# Start of TEXT

The Biden administration is pausing student loan payments for eight million borrowers enrolled in its new repayment plan, known as SAVE, after a federal appellate court issued a ruling temporarily blocking the program.

“Borrowers enrolled in the SAVE plan will be placed in an interest-free forbearance while our administration continues to vigorously defend the SAVE plan in court,” Miguel Cardona, the secretary of education, said in a statement. “The Department will be providing regular updates to borrowers affected by these rulings in the coming days.”

For now, borrowers are unable to apply to the SAVE repayment plan, and applications for other income-driven repayment plans are also unavailable.

The U.S. Court of Appeals for the Eight Circuit, based in St. Louis, granted a request by Missouri and other Republican-led states for an administrative stay, which prevents the Biden administration from “implementing or acting pursuant” to the rule that created the SAVE program last summer, according to the court filing.

The SAVE program, which ties monthly payments to a borrower’s income and household size, is more generous than previous iterations of income-driven repayment plans and has generated zero-dollar payments for 4.5 million low-income borrowers.

# End of TEXT
# Start of DATASET ROWS

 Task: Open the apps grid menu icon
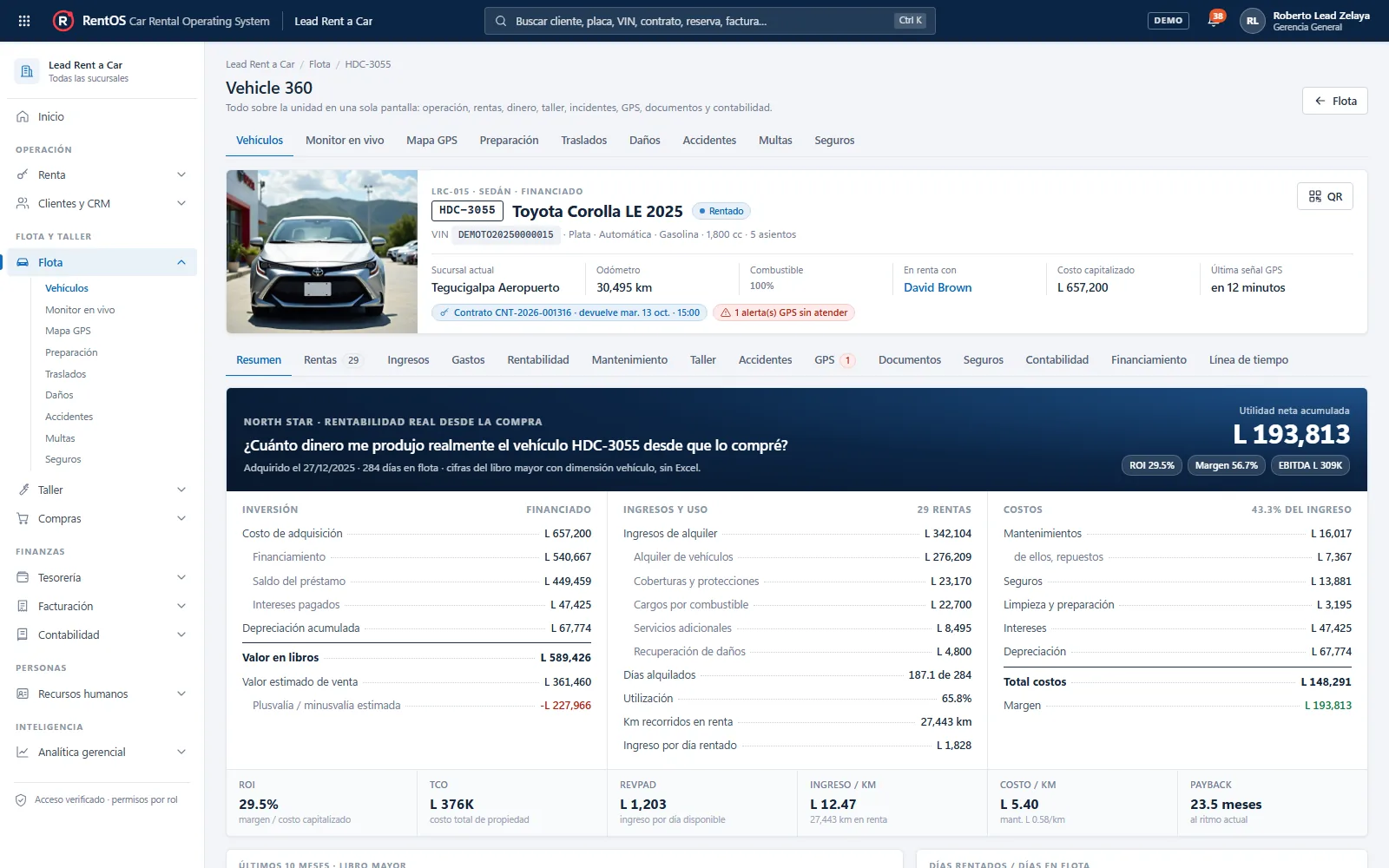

# End of DATASET ROWS
# Start of DATASET ROWS

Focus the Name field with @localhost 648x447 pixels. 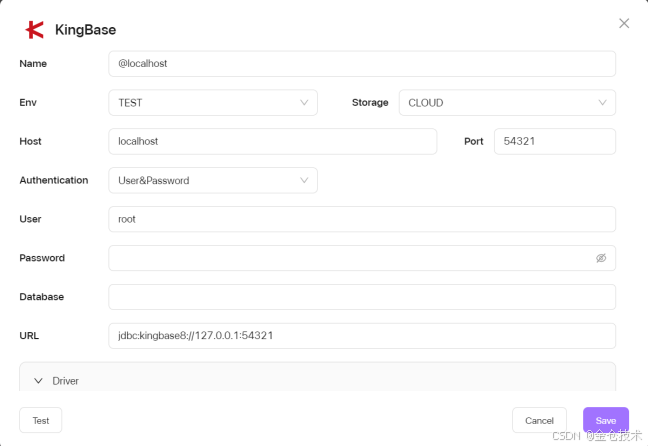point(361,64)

# End of DATASET ROWS

- **DIRECTIONS**:
1. Write out every passage that the student loan article puts inside quotation marks.
2. Extend the student loan article with a few sentences that begin after its last sentence.
The lines that come after the student loan article were taken from a different source.

- **SOLVED TASKS**:
1.
1. Borrowers enrolled in the SAVE plan will be placed in an interest-free forbearance while our administration continues to vigorously defend the SAVE plan in court
2. The Department will be providing regular updates to borrowers affected by these rulings in the coming days.
3. implementing or acting pursuant

2.
The one-page order, issued on Thursday, is just the latest in a series that have sprung from separate lawsuits brought by two groups of Republican-led states challenging the legality of the SAVE repayment plan, throwing millions of borrowers — and their financial lives — into limbo.

The legal action began in March, when eleven states led by Kansas filed a lawsuit in U.S. District Court for the District of Kansas. The next month, Andrew Bailey, the Missouri attorney general, and six other states sued in U.S. District Court for the Eastern District of Missouri. Both suits argued that the administration had exceeded its authority, and that the repayment plan was a backhanded attempt to wipe debts clean.

The latest ruling granted a request from the group led by Mr. Bailey, who said in a post on the social media site X that the order was a “HUGE win for every American who still believes in paying their own way.”

This latest action goes much further than the flurry of previous orders did. A preliminary injunction stemming from the Missouri case had suspended only some loan cancellations but did not stop the entire program from operating. And a Kansas ruling, which had initially halted only parts of the program that were not yet in place, had been blocked earlier this month by another federal appellate court, U.S. Court of Appeals for the 10th Circuit in Denver.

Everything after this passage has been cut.